Hippocampal and Cerebellar Changes in Acute Restraint Stress and the Impact of Pretreatment with Ceftriaxone

Round 1

Reviewer 1 Report

The Authors performed new experiments addressing most of my requests.

My only new request is related to the quality of the representative GLT-1 immunoblots, which are overexposed. The Authors should be use a blot with a lower exposure time (both GLT-1 and actin for the hippocampus and actin for the cerebellum). If not available, they can repeat the blots loading a lower amount of proteins or reducing the exposure time.

Author Response

Response: We replaced it with a new one with lower exposure.

 

Reviewer 2 Report

Although most concerns have been adequately addressed, I would appreciate it if the authors would also respond to all comments provided by English editing services.

Author Response

Response: manuscript revised an edited by an expert American with phD

This manuscript is a resubmission of an earlier submission. The following is a list of the peer review reports and author responses from that submission.

Round 1

Reviewer 1 Report

This manuscript reports the protective action of ceftriaxone against behavioral abnormalities and structural and biochemical changes induced by acute restraint stress in mice. On one side, the multitasking approach of the study deserves some credit. However, there are several flaws that mitigate my enthusiasm for this manuscript. I have the following requests that should be addressed before the manuscript is considered for further evaluation.
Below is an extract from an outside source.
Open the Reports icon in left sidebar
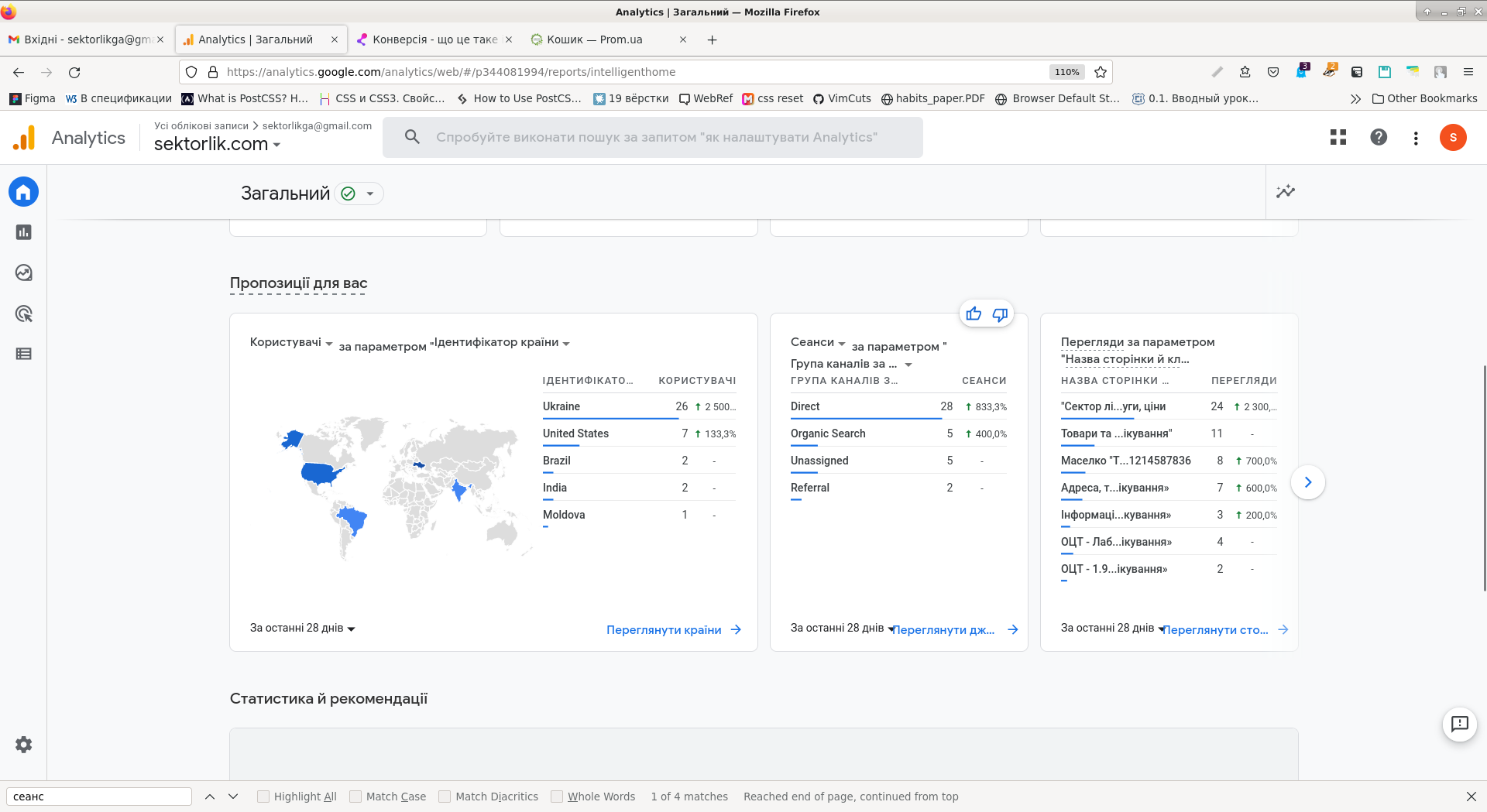This screenshot has height=812, width=1487. point(23,232)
It is hard to believe that 2.5 hours of immobility cause such dramatic morphological changes in the hippocampus and cerebellum. Unbiased assessments of cell morphology must be performed, particularly in the cerebellum where the thickness of the cortical layers is not uniform in the various subregions. It is important to quantify neuronal damage or loss in multiple sections by a blind observer (if stereological cell counting cannot be performed). The choice of the biochemical markers is justified in the Discussion, but is not entirely appropriate. One mechanism that might be relevant to the protective action of ceftriaxone is the induction of the glutamate transporter GLT-1. This should be measured by qPCR and/or WB. The catalytic subunit (xCT) of the cystine-glutamate antiporter should also be measured. Quantification of GAD in the cerebellum will be a reliable biochemical correlate of neuronal loss in the Purkinje cell and molecular layers. There are many typos that should be corrected. Some sentences should also be edited. For example, it is stated in the last sentence of the Abstract that the effect of ARS are accentuated by ceftroaxone (??), which is in contrast with all data shown in the manuscript. An extensive editing of the manuscript is required.  

Reviewer 2 Report

This manuscript entitled “Hippocampal and cerebellar changes in acute restraint stress and the impact of pretreatment with ceftriaxone” by Amin et al. reports that the effects of ceftriaxone on acute stress. Although the potential of neuroprotection with ceftriaxone to treat stress-related disorders is very interesting, the provided data are not thought to fully support the author’s interpretation of results. I think additional data are needed and some modifications in some of the conclusions are warranted.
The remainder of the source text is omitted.